With respect to glucose metabolism, Punjabi et al. [16] observed an increase in peripheral insulin resistance with an increase in the RDI. A RDI ≥ 5 respiratory events/hour was associated with an increased risk for impaired glucose tolerance (odds ratio 2.15, 1.05–4.38, 95 % CI) after adjustment for BMI and body fat percentage, and down 4 % in oxyhemoglobin saturation presented an odds ratio of 1.99 (1.11–3.56, 95 % CI) also for glucose tolerance. Nevertheless, there was not a significant increase in glucose level in affected individuals in this study. Li et al. [10] concluded that intermittent hypoxia may contribute to the development of hypercholesterolemia in rats, and that it increases the HDL cholesterol level, but its activity to convert a pro-inflammatory and pro-atherogenic.
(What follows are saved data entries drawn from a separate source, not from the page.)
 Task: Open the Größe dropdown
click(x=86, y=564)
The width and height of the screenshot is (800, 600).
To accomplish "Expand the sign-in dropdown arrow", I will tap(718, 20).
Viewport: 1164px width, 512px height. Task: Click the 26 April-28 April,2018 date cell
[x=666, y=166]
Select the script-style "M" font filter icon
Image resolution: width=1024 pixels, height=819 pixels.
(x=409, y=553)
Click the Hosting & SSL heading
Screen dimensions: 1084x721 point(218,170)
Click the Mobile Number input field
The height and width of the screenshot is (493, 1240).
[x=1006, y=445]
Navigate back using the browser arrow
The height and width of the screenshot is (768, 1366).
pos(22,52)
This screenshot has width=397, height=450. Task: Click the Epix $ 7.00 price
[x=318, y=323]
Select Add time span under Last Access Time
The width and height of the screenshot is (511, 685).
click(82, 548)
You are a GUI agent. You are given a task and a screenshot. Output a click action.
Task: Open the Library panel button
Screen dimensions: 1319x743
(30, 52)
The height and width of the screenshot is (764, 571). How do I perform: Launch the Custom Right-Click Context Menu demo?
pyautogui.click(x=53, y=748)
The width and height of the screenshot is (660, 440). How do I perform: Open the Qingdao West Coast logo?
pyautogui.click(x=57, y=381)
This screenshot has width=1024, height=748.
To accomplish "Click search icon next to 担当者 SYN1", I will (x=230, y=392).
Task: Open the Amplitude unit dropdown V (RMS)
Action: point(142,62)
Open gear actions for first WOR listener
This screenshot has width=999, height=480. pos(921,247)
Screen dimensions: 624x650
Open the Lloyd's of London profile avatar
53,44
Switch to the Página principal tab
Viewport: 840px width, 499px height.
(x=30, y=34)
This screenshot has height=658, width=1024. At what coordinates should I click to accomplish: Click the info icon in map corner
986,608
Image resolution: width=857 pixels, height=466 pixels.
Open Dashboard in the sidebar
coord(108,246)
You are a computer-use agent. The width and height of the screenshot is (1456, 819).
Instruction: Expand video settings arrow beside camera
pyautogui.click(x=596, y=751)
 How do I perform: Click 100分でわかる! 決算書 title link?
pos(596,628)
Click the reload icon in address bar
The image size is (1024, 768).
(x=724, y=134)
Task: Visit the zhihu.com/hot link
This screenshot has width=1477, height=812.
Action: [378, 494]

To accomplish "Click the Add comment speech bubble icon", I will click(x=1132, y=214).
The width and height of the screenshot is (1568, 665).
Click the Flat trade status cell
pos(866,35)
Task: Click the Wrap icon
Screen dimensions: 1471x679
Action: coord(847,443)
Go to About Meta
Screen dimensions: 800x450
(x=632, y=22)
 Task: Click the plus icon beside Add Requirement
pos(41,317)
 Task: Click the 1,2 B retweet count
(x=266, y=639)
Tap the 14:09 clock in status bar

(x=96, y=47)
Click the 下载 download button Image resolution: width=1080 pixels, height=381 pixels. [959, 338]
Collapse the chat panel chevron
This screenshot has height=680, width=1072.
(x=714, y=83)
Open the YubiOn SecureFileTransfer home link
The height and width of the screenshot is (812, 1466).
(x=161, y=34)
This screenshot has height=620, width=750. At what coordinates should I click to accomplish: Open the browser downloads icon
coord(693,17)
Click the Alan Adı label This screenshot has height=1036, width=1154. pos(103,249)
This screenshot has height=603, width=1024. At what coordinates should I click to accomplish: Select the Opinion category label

Girardin et al. [4] have shown that patients with OSA showed an increase in HDL dysfunctional. Naturally, Spiegel et al. [19] in their analysis, found that patients with OSA showed an increase in HDL oxidized LDL and dysfunctional, there is a strong correlation between the severity of disease and oxidative stress caused by it with the respective elevations. This was not observed in this study, since there was no significant difference between the levels of lipids in affected individuals compared to the control group, the same event that occurred in the study of Punjabi et al. [16], where the LDL and triglyceride levels were not associated with the severity of OSA. Therefore, studies to date are conflicting regarding the actual occurrence of metabolic disorders such as dyslipidemia and hyperglycemia in patients with OSA.

Conclusion

There is no correlation between the severity of OSA and elevated blood pressure in 24 h, during wakefulness and sleep, as well as elevated the serum levels of total cholesterol, LDL, HDL, triglycerides, and fasting glucose. However, the duration of OSA may be an important factor in the onset or worsening of hypertension and metabolic disorders.